Sneijder et Milito, l'architecte et l'ingénieur
Wesley Sneijder est de loin le joueur le plus créatif, mobile et imprévisible de la machine mourinhesque. Il est "le Robben de l'Inter", celui sur lequel une bonne partie de l'effort défensif devra être produit par le Bayern. Dans le 4-2-1-3 que Mourinho a bâti en Ligue des champions, il est l'élément central, le coeur de la relation milieu-attaque, un élément-clef dans la vitesse que peut pendre un contre milanais. Milito, c'est l'arme fatale de ce plan. Celui qui convertit en but les idées de Sneijder.

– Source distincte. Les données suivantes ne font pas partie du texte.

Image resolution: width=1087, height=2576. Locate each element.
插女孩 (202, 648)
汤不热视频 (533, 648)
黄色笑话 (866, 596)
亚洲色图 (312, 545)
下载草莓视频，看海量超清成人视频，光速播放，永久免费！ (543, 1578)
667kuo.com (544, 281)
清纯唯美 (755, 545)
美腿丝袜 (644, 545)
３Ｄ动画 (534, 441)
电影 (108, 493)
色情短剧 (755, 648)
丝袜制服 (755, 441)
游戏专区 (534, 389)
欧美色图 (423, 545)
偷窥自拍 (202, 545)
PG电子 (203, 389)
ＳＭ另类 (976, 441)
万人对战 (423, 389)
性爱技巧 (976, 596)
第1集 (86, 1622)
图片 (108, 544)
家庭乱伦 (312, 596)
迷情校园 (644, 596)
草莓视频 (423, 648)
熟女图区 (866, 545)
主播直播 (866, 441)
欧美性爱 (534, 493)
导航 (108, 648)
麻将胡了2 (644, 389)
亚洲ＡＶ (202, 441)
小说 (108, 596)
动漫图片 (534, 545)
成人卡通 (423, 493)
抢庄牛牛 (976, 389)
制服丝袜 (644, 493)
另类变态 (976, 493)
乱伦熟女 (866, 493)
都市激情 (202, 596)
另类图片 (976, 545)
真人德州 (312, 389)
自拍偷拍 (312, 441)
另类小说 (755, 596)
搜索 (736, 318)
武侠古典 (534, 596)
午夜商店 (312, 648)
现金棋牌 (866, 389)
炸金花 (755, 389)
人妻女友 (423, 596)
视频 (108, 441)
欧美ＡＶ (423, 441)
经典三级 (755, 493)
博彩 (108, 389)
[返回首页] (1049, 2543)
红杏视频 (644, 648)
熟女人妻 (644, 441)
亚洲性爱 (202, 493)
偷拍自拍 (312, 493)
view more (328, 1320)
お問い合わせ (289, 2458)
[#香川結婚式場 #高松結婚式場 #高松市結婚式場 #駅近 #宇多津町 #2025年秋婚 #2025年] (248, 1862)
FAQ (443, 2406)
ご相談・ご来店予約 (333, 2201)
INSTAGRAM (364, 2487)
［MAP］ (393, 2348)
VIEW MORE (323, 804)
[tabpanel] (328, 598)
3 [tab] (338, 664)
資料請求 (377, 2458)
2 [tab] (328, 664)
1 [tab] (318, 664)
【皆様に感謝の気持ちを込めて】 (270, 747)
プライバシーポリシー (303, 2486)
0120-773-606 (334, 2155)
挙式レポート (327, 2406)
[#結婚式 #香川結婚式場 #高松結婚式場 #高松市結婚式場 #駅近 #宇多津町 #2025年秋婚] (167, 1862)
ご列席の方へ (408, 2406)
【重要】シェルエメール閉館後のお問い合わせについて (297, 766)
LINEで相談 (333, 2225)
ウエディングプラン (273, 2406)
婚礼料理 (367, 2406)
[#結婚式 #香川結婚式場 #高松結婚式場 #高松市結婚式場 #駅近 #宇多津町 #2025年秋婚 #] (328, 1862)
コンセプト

Eto'o, si décisif et si travailleur
Samuel Eto'o a joué arrière gauche en demi-finale à Barcelone, a résumé Mourinho dans une jolie formule. S'il l'a inventée, c'est pour souligner à quel point le Camerounais s'était encore bonifié, à l'Inter, dans le travail de harcèlement et de replacement qu'il effectuait déjà beaucoup au Barça. Tel un Wayne Rooney à United, Eto'o met toutes ses forces au service de la cohérence collective, que son équipe ait le ballon ou pas, ce qui n'enlève rien à ses talents de buteur décisif, comme il l'a montré par exemple à Chelsea en huitième de finale. L'Italie est sous le charme de ce talentueux-travailleur. En Serie A, généralement, les stars se donnent plus le temps de souffler.


LES FAIBLESSES DE L'INTER


Un milieu parfois coupé
Motta suspendu, Sneijder aura l'entière responsabilité de la créativité à Madrid. Cambiasso et Stankovic, irremplaçables relayeurs, n'ont pas le volume (ou la consigne ?) pour jaillir assez vite et assister les quatre joueurs offensifs sur les ballons de contre. L'Inter est parfois réellement coupé en deux. Contre une équipe aussi capable que le Bayern de faire circuler le ballon dans l'entrejeu, il courra forcément quelques risques.


Les corners
Les corners ne sont plus ce qu'ils étaient, à Milan. L'Inter ne marque pas aussi souvent qu'il y a quelques années sur ces phases arrêtées. A part Samuel, l'Inter a peu de joueurs de tête d'un niveau remarquable. Même sur le plan défensif, il a des faiblesses. L'égalisation de Kroldrup lors de Fiorentina - Inter symbolise cette fragilité (2-2).


Un destin trop parfait
Dans la plupart des pronostics, l'Inter est présenté comme le favori de cette finale. Question posée vendredi à Louis Van Gaal en conférence de presse : "Il y a quelques jours l'ancien entraîneur de l'AC Milan Arigo Sacchi a déclaré que si les deux équipes étaient au même niveau physiquement, il n'y aurait pas de match, l'Inter s'imposerait...". Pour l'anecdote, le Néerlandais a répondu : "Monsieur Sacchi est un expert". L'an passé, la balance penchait légèrement en faveur de Manchester. L'année d'avant, Chelsea ne pouvait pas perdre à Moscou... Milan en 2005, la Juventus en 2003... : ces dernières années, il n'a pas toujours fait bon arriver en finale avec un maximum de certitudes. En Italie, on dit de l'Inter que cette équipe est capable de gagner tous les matches, mais aussi de les perdre. Un triplé Scudetto-Coppa-C1 pour un entraîneur si mal aimé que Mourinho en Italie, c'est une fin qui ressemble peu à un destin. AMilan, tout le monde sait que l'Inter n'a pas gagné ce trophée depuis 1965. Et les anciens sont sûrs d'une chose : l'équipe d'Herrera, avec ses Facchetti, Suarez ou Mazzola, c'était révolutionnaire, et pour tout dire bien supérieur au commando du Special One.